For every film that reminded me why I love the cinema in the first place (Hugo, Drive and Midnight In Paris to name a few), there was utter crap that made want to pull my hair out. Here’s my list of the movies that deserve my one finger salute and my scorn…
2. The Hangover Part II – Loved the first movie where Todd Phillips weaved dark magic in what happens the night after a bachelor party filled with debauchery at every turn, hated how everything in Part II was a rehash of the original, and not very funny the second time around. Phil (Bradley Cooper), Stu (Ed Helms) and Alan (Zack Galifianakis) get wasted on the night out in Thailand, end up in Bangkok and lose the groom’s soon-to-be brother in law. Way to kill the good vibes in Part I, by making Part II a bland, disappointing exercise in excess.
3. Red Riding Hood – How bad was this movie? Even the great Gary Oldman (who’s usually solid, even in a crap movie) turns in his worst performance as demon hunter who’s on the trailer of a murderous werewolf who’s killing off the village people. Amanda Seyfried is lovely as Bella Swan – er – Valerie, but her romance with bad boy Edward Cu…uh…I mean Peter (Shiloh Fernandez) have all the heat of dead ash. Don’t be fooled by this faux Grimm-inspired tale. It’s Twilight all over again.

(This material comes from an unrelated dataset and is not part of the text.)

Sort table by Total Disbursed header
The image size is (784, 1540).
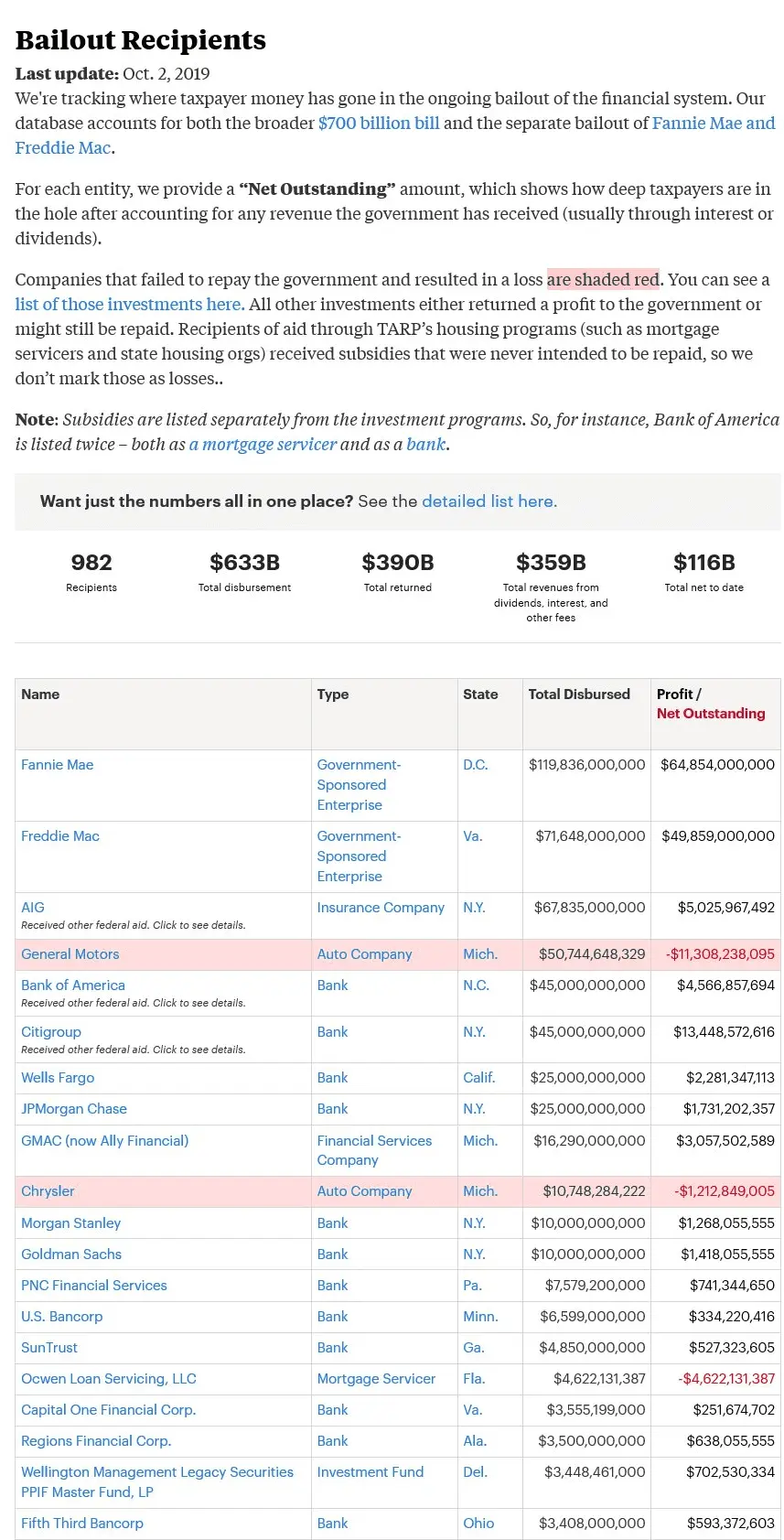pos(578,694)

4. The Tree of Life – Yeah, I said it, and it had to be said. This isn’t the movie the critics are making it out to be. This was pretentious bullshit; a legendary director throwing gorgeous shots of the formation of the cosmos, and questions of who we are and our role in the world and hoping that it sticks with the arthouse crowd. Boy did it ever. If there ever a prime example of too much style and little substance, Malick’s….whatever he calls this, should be the posterboy.

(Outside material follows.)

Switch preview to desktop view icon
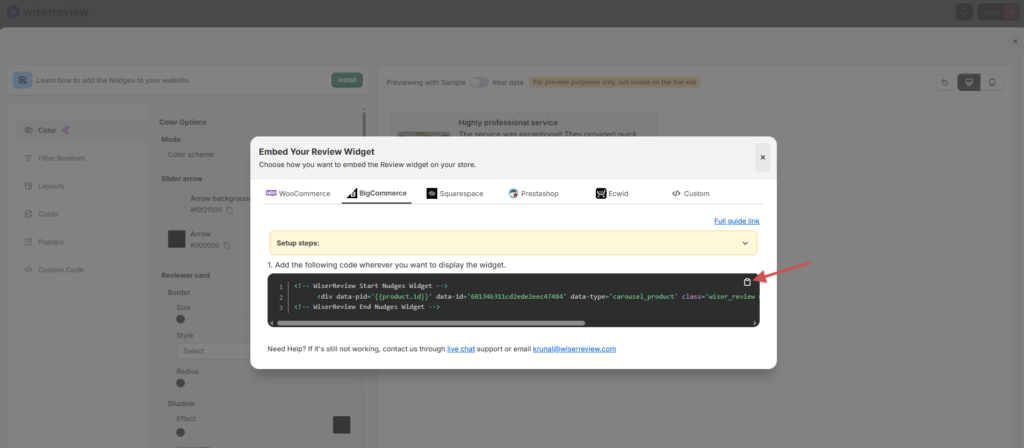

5. Green Lantern – Ryan Reynolds’s portrayal of cocky fighter pilot Hal Jordan and how becomes the first human to join the Green Lantern corps made me pine for the days of Ben Affleck hamming it up in Daredevil, and Thomas Jane’s miscasting as Frank in The Punisher. Add to it, bad visual effects and dull action pieces and you have one of the worst superhero movies ever.
6. Transformers: Dark of the Moon – What year-end worst list is complete without this hack? Dark of the Moon isn’t as godwaful as Revenge of the Fallen, but it’s still filled with all of Bay’s signature touches: big, loud, dumb and long action pieces, bad dialogue, veteran actors lining up for a paycheck, and the Michael Bay close up on a woman’s ass and body. Some things never change.
7. Tower Heist – It’s painful to watch Eddie Murphy, Ben Stiller and Matthew Brodrick, three funny comedic actors, delivering punchlines that don’t land, and jokes that taste stale in our mouths. It’s even worse when the goal is to combine Soderbergh’s fast and ultra-cool Ocean’s trilogy with the Great Recession-era antagonists, the lone bright spot is Alan Alda’s Trump-like character who oozes wealthy scumbaggery.
8. New Year’s Eve – What do Robert DeNiro, Halle Berry, Abigail Breslin, Hilary Swank, and an ensemble cast has to do with the biggest party of the year? It’s all one big, sappy, clichéd mess.
9. Sucker Punch – Visually, Zack Snyder (300, Watchmen) pulls out all the stops in this babes and bullets show, and the soundtrack is full of acid rock covers that add to the twisty ride of Babydoll’s (Emily Browning) escape from the psych-ward by day, whorehouse by night. Unfortunately, it can’t disguise the bad acting from the entire cast and a plot which can’t match the visual wonder onscreen.
10. The Eagle – You know a historical action drama will suck when its main character is played by an American actor, no attempt to do a British accent, and it’s Channing Tatum to boot.